> What you are asked to do
Each line from the one holding "Task: Select the" through the end of the records should be returned exactly, while pictures are skipped.

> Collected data

------------

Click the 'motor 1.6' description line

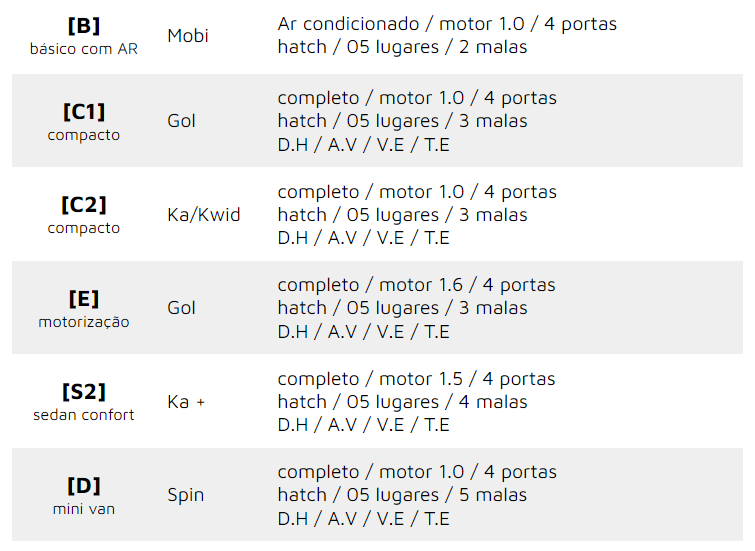click(x=416, y=285)
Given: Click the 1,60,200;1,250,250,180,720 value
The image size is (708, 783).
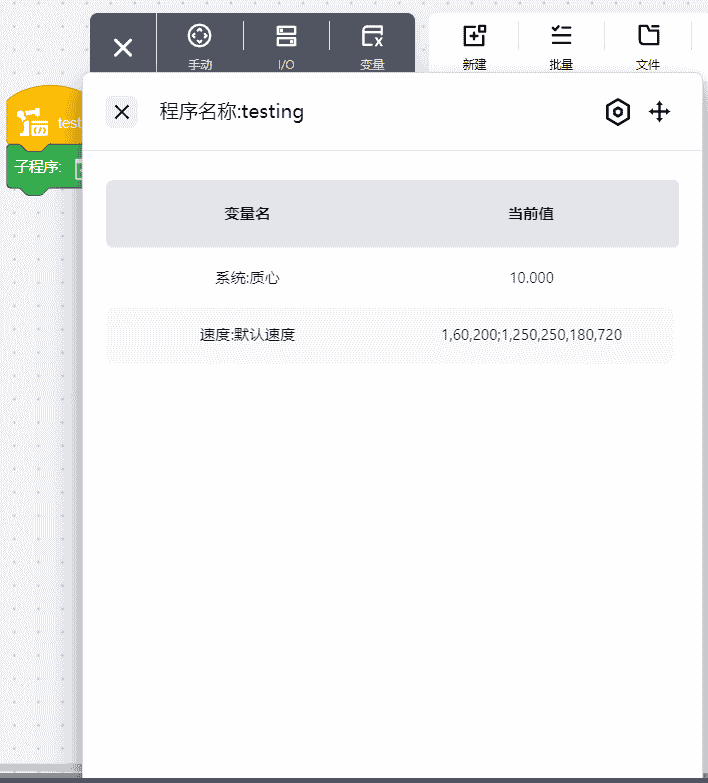Looking at the screenshot, I should (x=531, y=335).
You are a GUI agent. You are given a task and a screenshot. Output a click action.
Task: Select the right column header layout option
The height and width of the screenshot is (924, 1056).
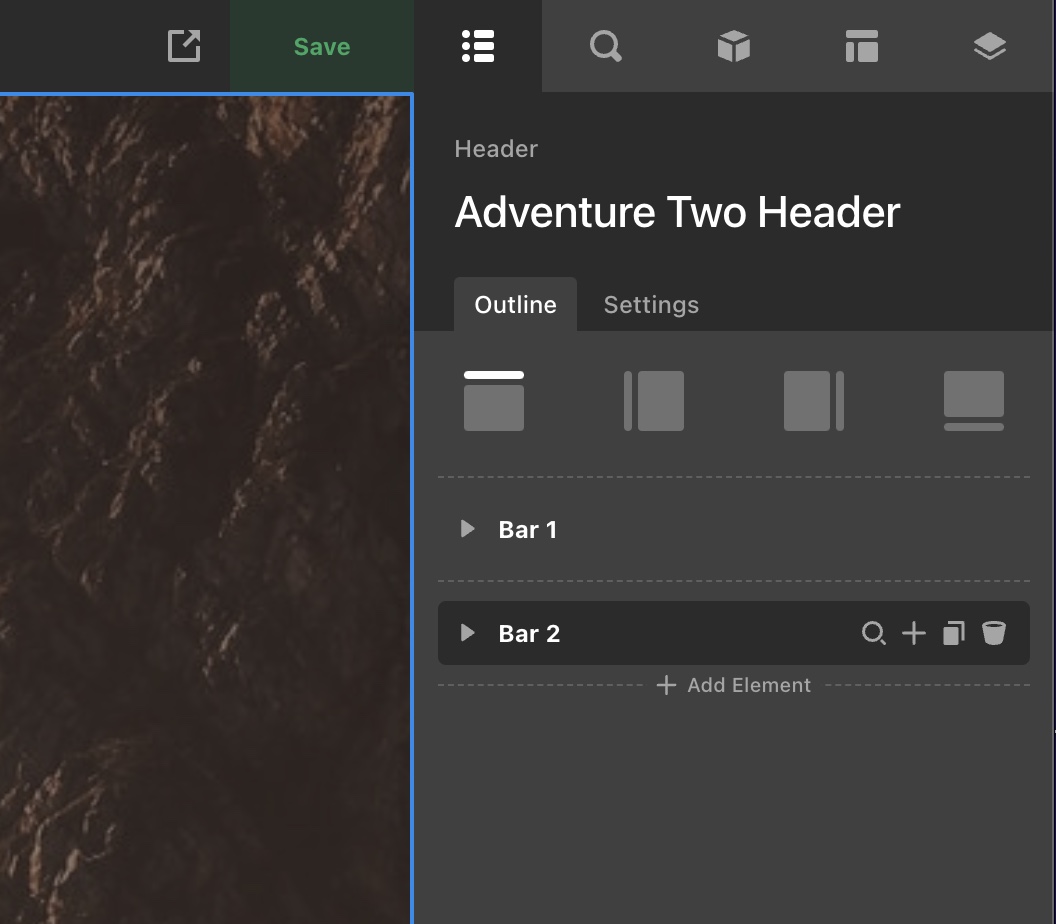(813, 400)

------------

> Written answer
Task: Select the right column header layout option
The height and width of the screenshot is (924, 1056).
(813, 400)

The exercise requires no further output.